People say sports don’t matter. But tell that to the Cubs fans who, upon that last out, looked up to the sky with tears streaming down their faces. Tell that to my daughter who learned how to score a baseball game sitting at my side at Miller Park. Tell that to my son whose glove wore out from all those times we played catch in the front yard on 53rd Street.
Tell him that those rides to and from Little League games and practices was time wasted. Tell him that the lessons he learned about winning and losing, team work and goal-setting, discipline and hard work mean nothing.
Tell that to my family. Remind them of the times we laughed, cried, cheered, and even sat quietly together at Milwaukee Brewers baseball games. I dare you to tell them it meant nothing.

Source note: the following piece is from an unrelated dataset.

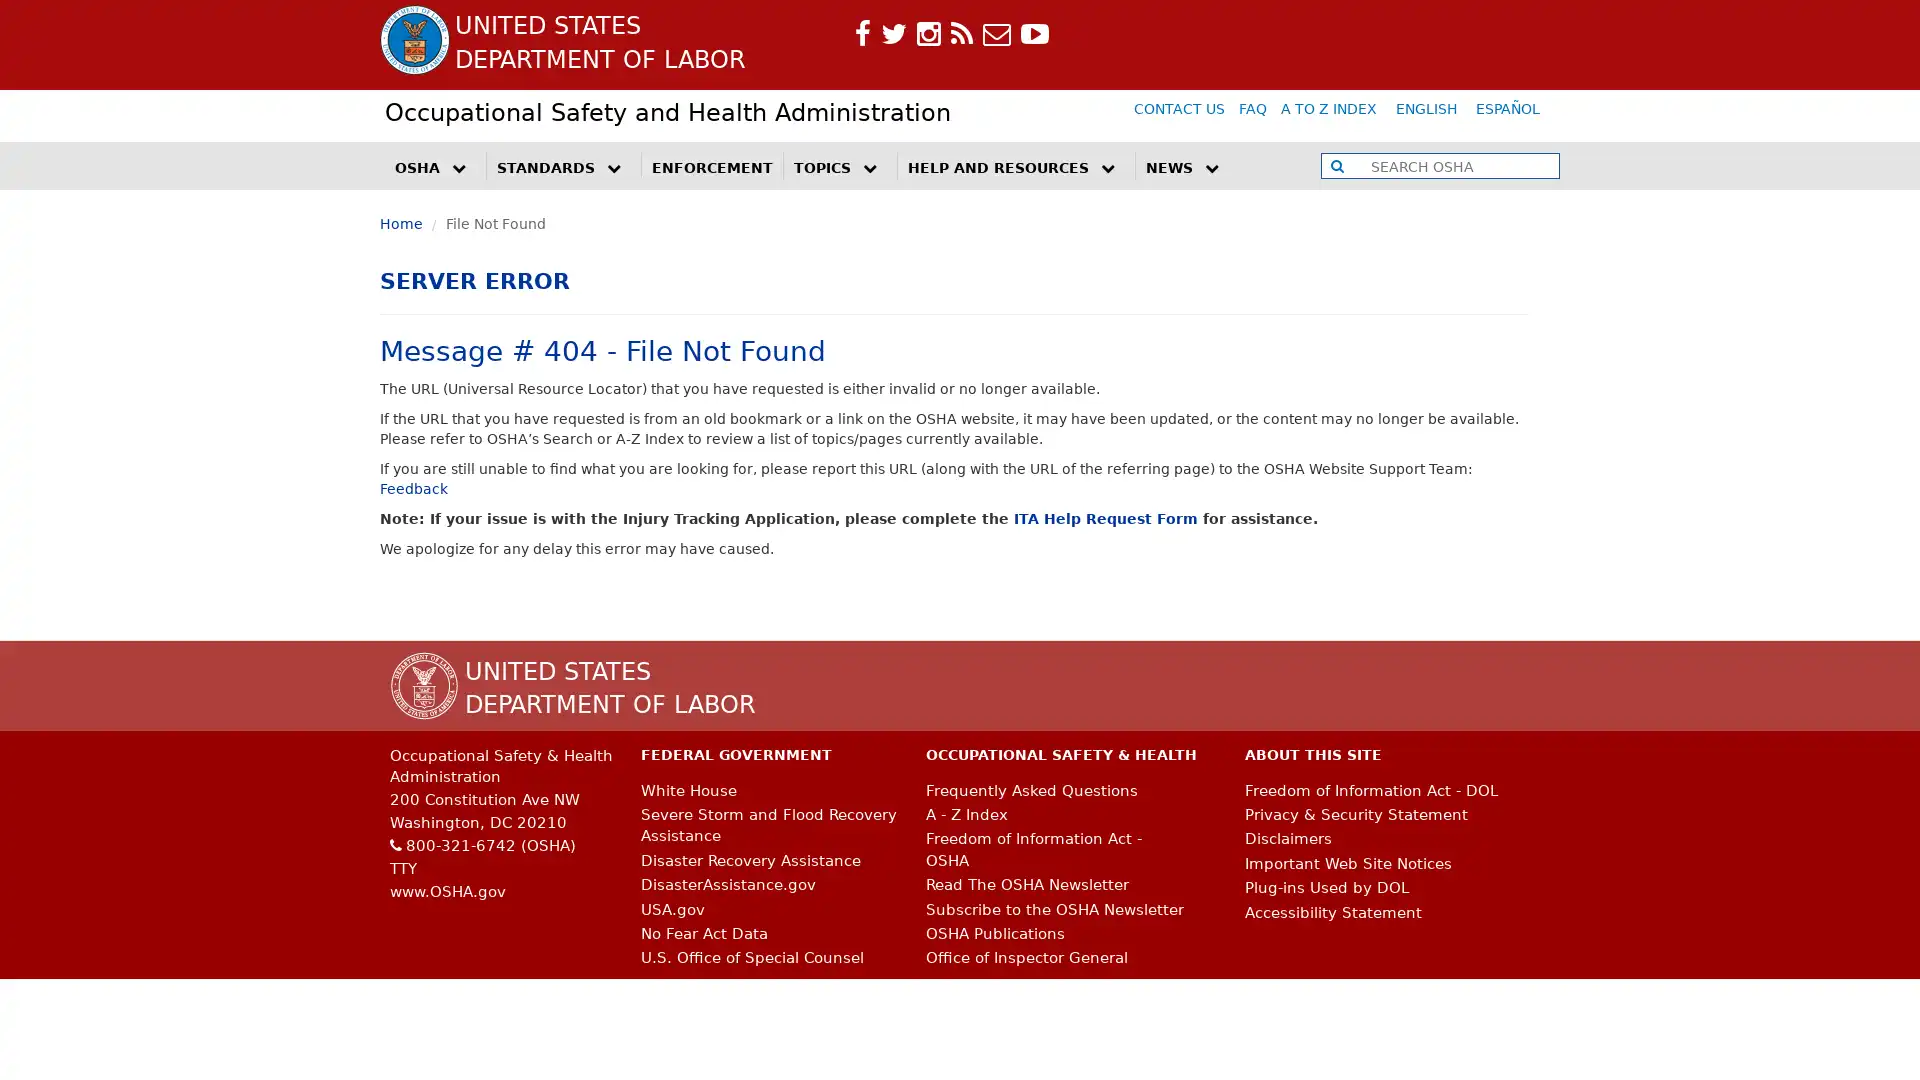 This screenshot has height=1080, width=1920. I want to click on Click to Search OSHA.gov, so click(1337, 164).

You can’t do it. You can’t do it because sports, and especially “thinking” sports like baseball, draw families together. It is a form of love shown and shared. Baseball, in many ways, is a metaphor for life. It’s filled with disappointments and bursts of joy. The lows are very low. And the highs are very high. It’s a reminder that doing well even three out of ten times is to be “successful.” And it’s an epic lesson in patience.
When families share all of these things together there is a bond. It’s a bond that sometimes even transcends this life to those who have already gone on to the next.
And that’s a very good thing. That’s why, even though it was much to my chagrin, the Cubbies winning a world series was so much greater than just a game. It brought together hopes, dreams, wishes, memories, and, finally, a World Championship.
Now maybe someday, sooner than later, it will be the Milwaukee Brewers’ turn. And I hope I get to share that same joy with my children (and grandchildren?) before I pitch a game in that great baseball field in the sky.
What impact has baseball had on your life?